- _Extracto del texto_:
¿Qué ha pasado en veinte años para ir languideciendo poco a poco el interés por Europa, la satisfacción y complicidad en su construcción, el alejamiento de los ciudadanos con las instituciones europeas? La desafección con el proyecto viene desde que la apuesta por una moneda única, el euro, supuso un giro en el modelo de construcción europea, primando las cuestiones económicas frente a las sociales, al tiempo que se dejó caer a la política y a las exigencias democráticas, permitiendo que el capital especulativo bailara alegremente gracias a la permisividad de las instituciones europeas.

Posteriormente, la situación se agravó al modificar los valores que sostuvieron el proyecto europeo y su apuesta por un Estado de Bienestar y progreso, renaciendo las ideas más conservadoras que alimentaron el desaguisado que vivimos hoy.

La Unión Europea ha vivido momentos de gloria como la unificación alemana y momentos oscuros como la guerra de los Balcanes. Democráticamente, los últimos años de Europa han sido más bien lamentables: el “reinado” de Berlusconi, el aprovechamiento y corrupción que han vapuleado a instituciones democráticas (como ocurre en España), o la creación de una falsa e interesada riqueza basada en burbujas inmobiliarias (como en Irlanda o en nuestro propio país), o la ceguera frente a lo que ha ocurrido con el sistema financiero y económico europeo.

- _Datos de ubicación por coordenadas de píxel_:
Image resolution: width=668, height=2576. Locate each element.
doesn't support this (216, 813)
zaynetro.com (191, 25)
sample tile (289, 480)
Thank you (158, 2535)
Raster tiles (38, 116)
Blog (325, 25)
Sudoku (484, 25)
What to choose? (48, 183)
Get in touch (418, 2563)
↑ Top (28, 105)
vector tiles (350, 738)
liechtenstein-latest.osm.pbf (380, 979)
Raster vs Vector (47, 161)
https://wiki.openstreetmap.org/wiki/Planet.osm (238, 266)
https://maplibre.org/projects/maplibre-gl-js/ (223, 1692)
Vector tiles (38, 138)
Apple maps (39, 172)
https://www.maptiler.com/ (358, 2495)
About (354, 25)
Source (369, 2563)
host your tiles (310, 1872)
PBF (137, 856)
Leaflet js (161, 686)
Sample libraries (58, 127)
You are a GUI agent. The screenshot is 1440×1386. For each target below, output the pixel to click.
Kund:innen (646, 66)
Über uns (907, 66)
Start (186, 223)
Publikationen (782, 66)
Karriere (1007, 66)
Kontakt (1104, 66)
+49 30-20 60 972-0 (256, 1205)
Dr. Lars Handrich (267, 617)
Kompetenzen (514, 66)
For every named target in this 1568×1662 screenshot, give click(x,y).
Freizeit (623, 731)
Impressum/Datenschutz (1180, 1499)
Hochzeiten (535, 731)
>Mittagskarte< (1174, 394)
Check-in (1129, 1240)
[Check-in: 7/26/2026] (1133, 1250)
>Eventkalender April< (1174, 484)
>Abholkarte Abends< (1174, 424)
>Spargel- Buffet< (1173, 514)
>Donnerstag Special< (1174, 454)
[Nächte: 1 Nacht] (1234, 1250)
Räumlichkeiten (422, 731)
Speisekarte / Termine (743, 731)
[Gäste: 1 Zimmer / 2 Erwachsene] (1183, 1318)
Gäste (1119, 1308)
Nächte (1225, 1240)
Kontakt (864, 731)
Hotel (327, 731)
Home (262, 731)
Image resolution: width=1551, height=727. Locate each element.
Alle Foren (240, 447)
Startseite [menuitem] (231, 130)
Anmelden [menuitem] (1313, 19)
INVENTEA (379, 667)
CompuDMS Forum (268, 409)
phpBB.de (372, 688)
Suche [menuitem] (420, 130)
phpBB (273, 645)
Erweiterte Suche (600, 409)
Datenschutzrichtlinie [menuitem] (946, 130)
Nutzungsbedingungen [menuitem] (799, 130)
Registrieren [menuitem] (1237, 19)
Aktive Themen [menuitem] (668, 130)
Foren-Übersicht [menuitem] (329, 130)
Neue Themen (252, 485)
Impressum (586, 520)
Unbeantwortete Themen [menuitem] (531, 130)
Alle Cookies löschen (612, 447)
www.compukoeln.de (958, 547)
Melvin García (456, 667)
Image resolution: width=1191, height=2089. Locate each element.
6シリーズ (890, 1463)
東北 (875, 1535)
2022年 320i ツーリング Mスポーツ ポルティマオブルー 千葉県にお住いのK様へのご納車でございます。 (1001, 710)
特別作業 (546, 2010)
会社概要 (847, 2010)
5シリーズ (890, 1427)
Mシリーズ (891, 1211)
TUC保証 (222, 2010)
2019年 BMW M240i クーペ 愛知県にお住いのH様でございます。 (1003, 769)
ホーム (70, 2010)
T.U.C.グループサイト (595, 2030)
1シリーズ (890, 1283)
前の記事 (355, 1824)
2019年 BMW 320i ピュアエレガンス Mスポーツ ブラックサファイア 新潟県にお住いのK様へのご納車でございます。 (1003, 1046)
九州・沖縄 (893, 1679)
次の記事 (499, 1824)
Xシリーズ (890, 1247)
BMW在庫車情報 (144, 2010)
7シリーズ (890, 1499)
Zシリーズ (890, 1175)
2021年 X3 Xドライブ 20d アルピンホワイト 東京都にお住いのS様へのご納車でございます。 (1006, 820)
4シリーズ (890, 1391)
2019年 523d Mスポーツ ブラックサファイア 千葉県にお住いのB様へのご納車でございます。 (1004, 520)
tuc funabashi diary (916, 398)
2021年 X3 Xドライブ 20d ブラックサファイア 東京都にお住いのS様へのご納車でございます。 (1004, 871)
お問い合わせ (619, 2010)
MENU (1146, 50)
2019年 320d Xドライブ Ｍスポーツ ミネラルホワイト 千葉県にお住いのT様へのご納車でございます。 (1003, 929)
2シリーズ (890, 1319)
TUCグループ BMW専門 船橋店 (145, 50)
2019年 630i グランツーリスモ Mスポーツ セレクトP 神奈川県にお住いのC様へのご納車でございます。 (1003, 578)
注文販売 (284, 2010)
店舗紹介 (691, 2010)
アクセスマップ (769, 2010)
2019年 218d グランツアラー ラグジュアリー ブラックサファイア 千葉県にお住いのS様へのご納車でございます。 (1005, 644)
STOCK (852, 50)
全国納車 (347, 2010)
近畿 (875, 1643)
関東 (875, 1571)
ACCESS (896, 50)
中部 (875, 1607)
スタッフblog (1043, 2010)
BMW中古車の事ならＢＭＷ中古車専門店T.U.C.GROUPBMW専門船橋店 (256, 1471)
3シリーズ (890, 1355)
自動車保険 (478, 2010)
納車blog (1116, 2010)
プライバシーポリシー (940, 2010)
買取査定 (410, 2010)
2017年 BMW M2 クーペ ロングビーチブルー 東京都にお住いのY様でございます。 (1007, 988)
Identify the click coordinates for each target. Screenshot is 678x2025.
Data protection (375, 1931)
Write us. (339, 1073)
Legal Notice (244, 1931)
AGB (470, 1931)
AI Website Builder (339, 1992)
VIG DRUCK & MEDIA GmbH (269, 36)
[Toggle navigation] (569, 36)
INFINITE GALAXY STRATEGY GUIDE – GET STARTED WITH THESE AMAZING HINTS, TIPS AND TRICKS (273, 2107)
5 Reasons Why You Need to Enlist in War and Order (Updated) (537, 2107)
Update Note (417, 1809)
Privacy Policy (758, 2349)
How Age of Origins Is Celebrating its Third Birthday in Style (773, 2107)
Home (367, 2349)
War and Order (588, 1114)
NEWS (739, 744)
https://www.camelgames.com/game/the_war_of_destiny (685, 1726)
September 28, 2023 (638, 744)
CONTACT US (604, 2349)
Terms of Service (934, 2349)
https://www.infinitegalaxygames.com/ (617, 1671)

- _Tarea solicitada_: Transcriba literalmente el fragmento del texto sobre la desafección europea que comienza en las palabras "Posteriormente, la situación" y concluye tras las palabras "que vivimos hoy.".

- _Resultado del ejercicio_:
Posteriormente, la situación se agravó al modificar los valores que sostuvieron el proyecto europeo y su apuesta por un Estado de Bienestar y progreso, renaciendo las ideas más conservadoras que alimentaron el desaguisado que vivimos hoy.